Une atmosphère plus chaude est une atmosphère contenant plus de vapeur d'eau.
Après les inondations de Mai et Juin 2016, quels liens avec le changement climatique ?

Fin mai 2016 : Le seuil des 400ppm est franchi d'une manière généralisée sur la planète.
La concentration en CO2 continue d'augmenter sur la planète, avec un franchissement généralisée du seuil symbolique des 400ppm. L'augmentation annuelle semble même s'accélérer.

Début mai 2016 : Des incendies ravagent la ville de Fort McMurray, dans l'Alberta canadien.
De très fortes chaleurs ont déclenché d'une manière explosive des incendies dans l'Ouest du Canada. Là encore, l'ombre de El Nino et du réchauffement climatique plane sur ce drame.

Avril 2016 : El Nino en déclin, La Nina pointe à l'horizon.
Depuis le début de l'année, les eaux du Pacifique Central et Oriental deviennent de moins en moins chaudes, remplacées par des masses plus froides. Le retour à des conditions neutres, voire l'arrivée d'une phase La Nina est de plus en plus probable.

Février et mars 2016 : Le Pérou affronte son enfant Jésus.
Au Pérou, les mois de février et mars sont les plus humides, particulièrement lorsque le phénomène El Nino, qui a été baptisé ainsi par les pêcheurs péruviens, est bien développé dans le Pacifique Equatorial.
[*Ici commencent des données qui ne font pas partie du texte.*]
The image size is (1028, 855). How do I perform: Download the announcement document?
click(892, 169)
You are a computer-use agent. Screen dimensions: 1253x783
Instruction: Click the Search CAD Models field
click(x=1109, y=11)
Retour sur plusieurs semaines de fortes pluies dans le pays andin.

10 mars 2016 : Quand une tempête de neige mexicaine provoque une vague de douceur états-unienne ...
Aux alentours du 10 mars, une plongée d'air polaire a atteint le Mexique jusqu'à des latitudes particulièrement méridionales, provoquant des chutes de neige dans les montagnes mexicaines, un déluge sur le Sud des Etats-Unis, et une grande douceur sur la côte Est.

mercredi 7 octobre 2015

Mousson déficitaire : l'ombre de El Nino plane sur les récoltes de riz et de sucre

La fin septembre et le début octobre sont les mois de l'année où les précipitations commencent à disparaître dans le sous-continent indien. Il nous paraît donc intéressant d'effectuer un bilan de cette saison des pluies dans cette région du monde, car il apparaît clairement que celle-ci fut en-deçà de la normale. Il nous a paru donc important de synthétiser quelques chiffres, puis d'effectuer une profonde analyse des causes du déficit annoncé en rappelant la mécanique de la mousson et son lien avec El Nino, pour ensuite brièvement conclure sur les conséquences et les enjeux de ce dérèglement.




Chiffres

Depuis quelques jours, plusieurs sources britanniques et indiennes tentent de faire un premier bilan de la saison. Ainsi, le MetOffice, à travers la BBC, a édité cette carte :


Ainsi, mis à part l'Etat du Rajasthan, les autres ont connu une mousson autour ou en-dessous des normes. Les côtes occidentales ainsi que la Vallée du Gange, où les cultures de riz sont particulièrement denses, ont enregistré une mousson déficitaire. Selon la BBC, certaines régions ont même été proches d'un déficit de 50% ! En moyenne, sur le plan national, la saison des pluies a enregistré en moyenne un déficit de 14%, avec une période de retour de 18 ans.

Quant aux sources indiennes, celles-ci indiquent des chiffres similaires. Selon le Indian Express, le déficit était de 16% il y a peu et était retombé à 14% grâce à de nouvelles pluies dans les Etats du centre et du Nord-Est. Au final, ce chiffre ferait entrer 2015 dans les 5 à 6 moussons les plus déficitaires depuis 40 ans.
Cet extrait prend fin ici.